GOP in Iowa Believes 'Stolen' Election Theory, Senator Says Amid State Extremism Concerns

Republican senators in Iowa largely believe the baseless conspiracy theory that Joe Biden won the presidency through electoral fraud, according to one state lawmaker who spoke in favor of new voting curbs on Tuesday.

Sen. Jim Carlin—a Republican who recently announced his plan to run for the U.S. Senate—on Tuesday listed several results from November's election that he believes show there was fraud to help defeat former President Donald Trump.

There remains no credible evidence of widespread voter fraud that could have affected the outcome. Trump's campaign team and others brought at least 86 legal challenges against the result, all of which failed.

But this hasn't stopped Republican lawmakers across the country adopting the conspiracy theory, wielding it as a political cudgel against democratic norms and a tool to vilify the Democratic Party.

"Most of us in my caucus and the Republican caucus believe the election was stolen," Carlin said on Tuesday, according to the Des Moines Register. The remarks came as senators debated GOP-proposed new voting restrictions, which eventually passed 30-18 along party lines.

** Dataset entries **
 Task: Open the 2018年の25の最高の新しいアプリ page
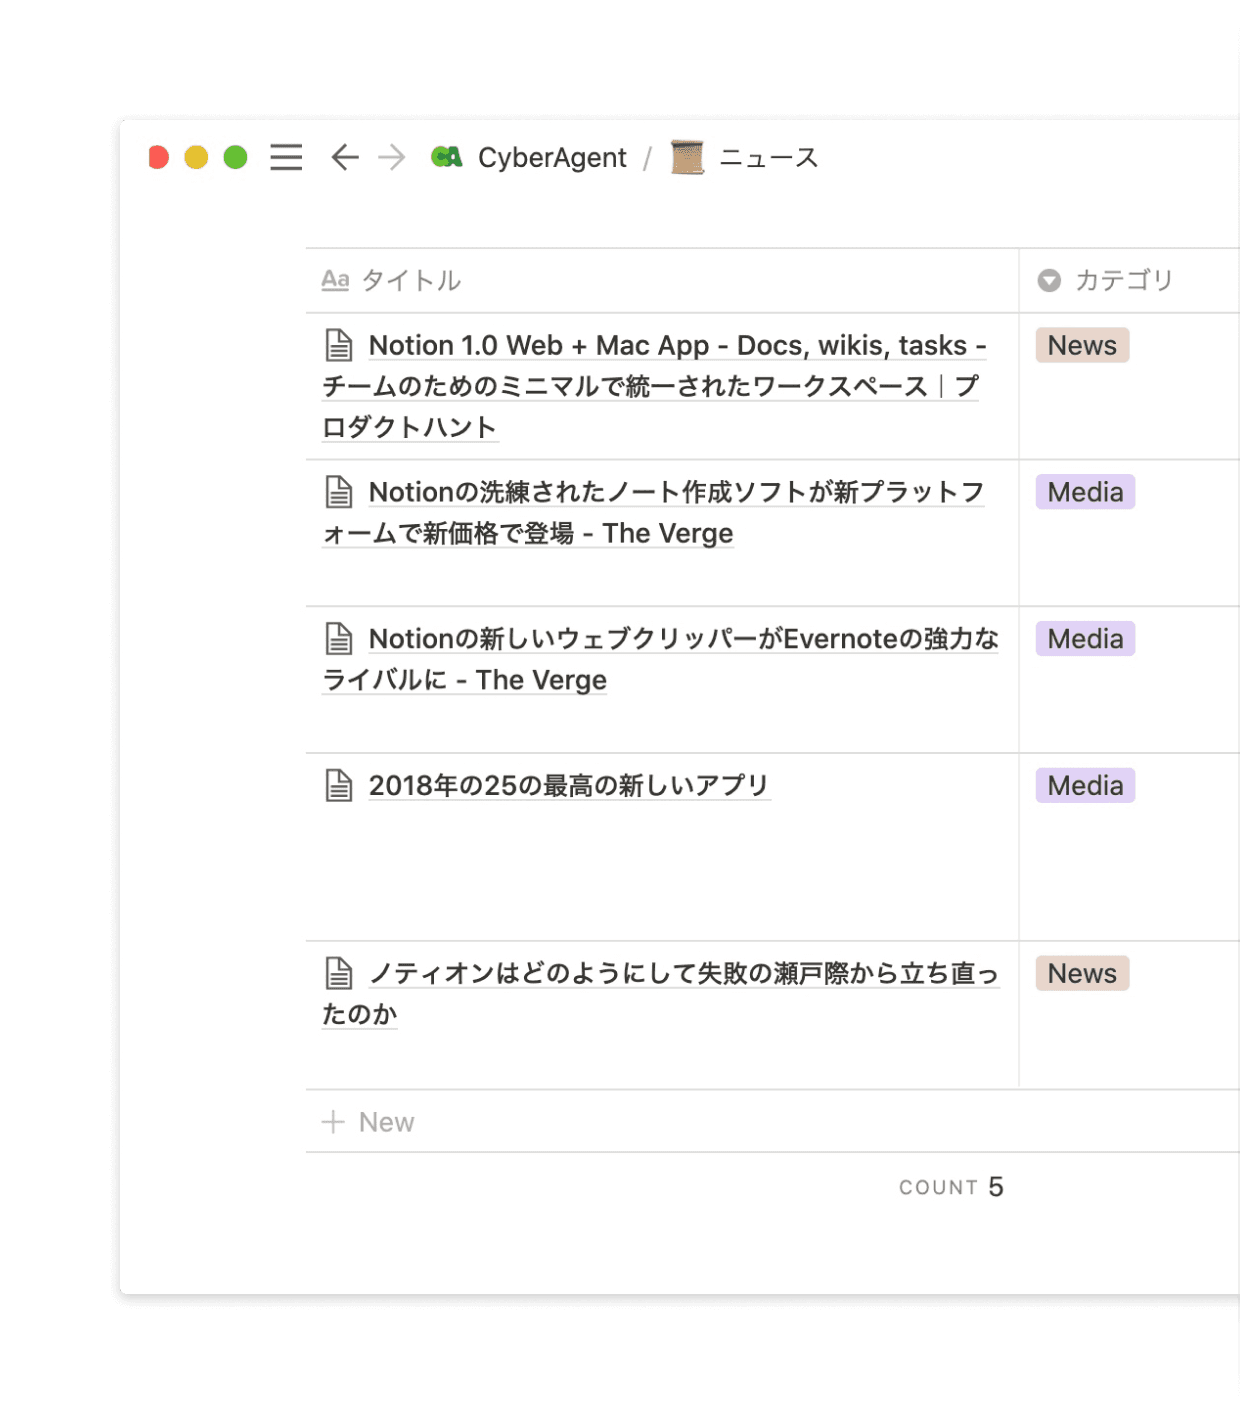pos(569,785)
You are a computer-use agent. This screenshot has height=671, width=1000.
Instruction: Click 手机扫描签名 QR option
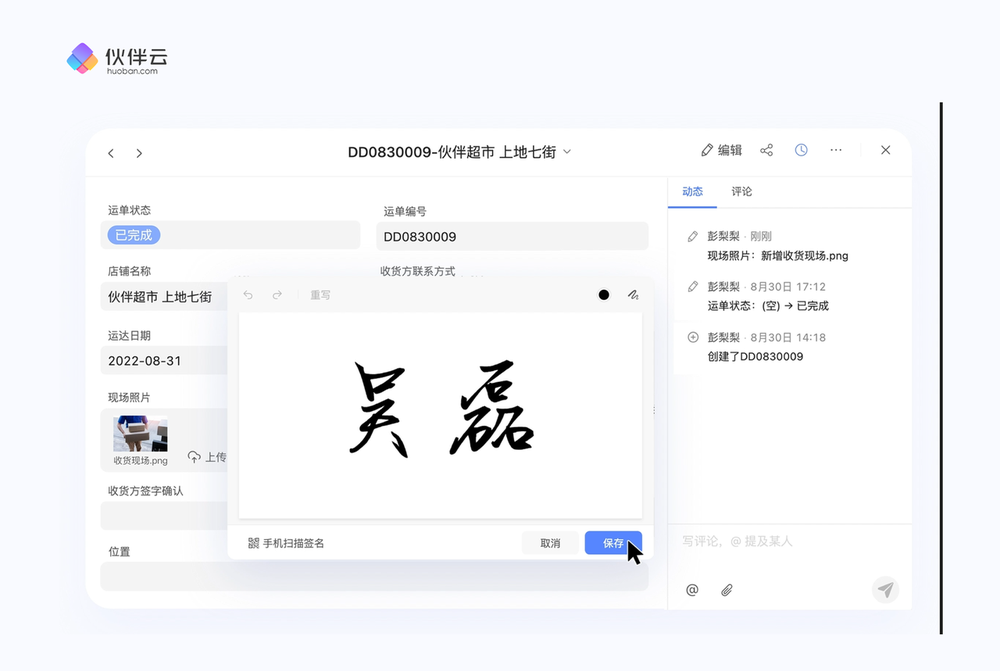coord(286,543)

** Required tasks **
**A)** Reproduce the stretch of the Iowa election article from "Sen. Jim Carlin—a" through "of which failed.".
**B)** Write the next part of the Iowa election article, picking up after its final sentence.

** The answers **
**A)**
Sen. Jim Carlin—a Republican who recently announced his plan to run for the U.S. Senate—on Tuesday listed several results from November's election that he believes show there was fraud to help defeat former President Donald Trump.

There remains no credible evidence of widespread voter fraud that could have affected the outcome. Trump's campaign team and others brought at least 86 legal challenges against the result, all of which failed.

**B)**
Every Republican backed the measures, which will reduce Election Day voting by an hour and create a stricter deadline for returning absentee ballots if approved, as expected, by the Republican-controlled state House of Representatives and governor's office.

Newsweek has contacted Carlin for comment.

The chairman of the Republican Party of Iowa, Jeff Kaufmann, told Newsweek: "President Biden's victory was certified by Congress, Biden has been sworn in and there has been a peaceful transition of power. States need to make sure voters have trust in their elections processes."

There is national concern at the apparent slide of state GOP lawmakers and bodies towards conspiracy theories and far-right extremism. National GOP leaders have broken with Trump over his baseless claims of electoral fraud, but the conspiracy theory appears to be finding fertile ground among state GOP bodies and the Republican voter base.

At the state and national level, Republican lawmakers are now peddling conspiracy theories about the election, about the storming of the U.S. Capitol on January 6, and about their elected colleagues across the aisle.

In Michigan, for example, Senate Majority Leader Sen. Mike Shirkey is standing by his false claims that the January 6 Capitol attack was a "hoax" to discredit Trump and the GOP. And in Oregon, new state GOP chair Sen. Dallas Heard has repeatedly expressed support for far-right protesters laying siege to the state capitol in Salem.

In Iowa, Democratic lawmakers framed Republican rhetoric on Tuesday as a political ploy to disenfranchise voters and cement GOP control of the state.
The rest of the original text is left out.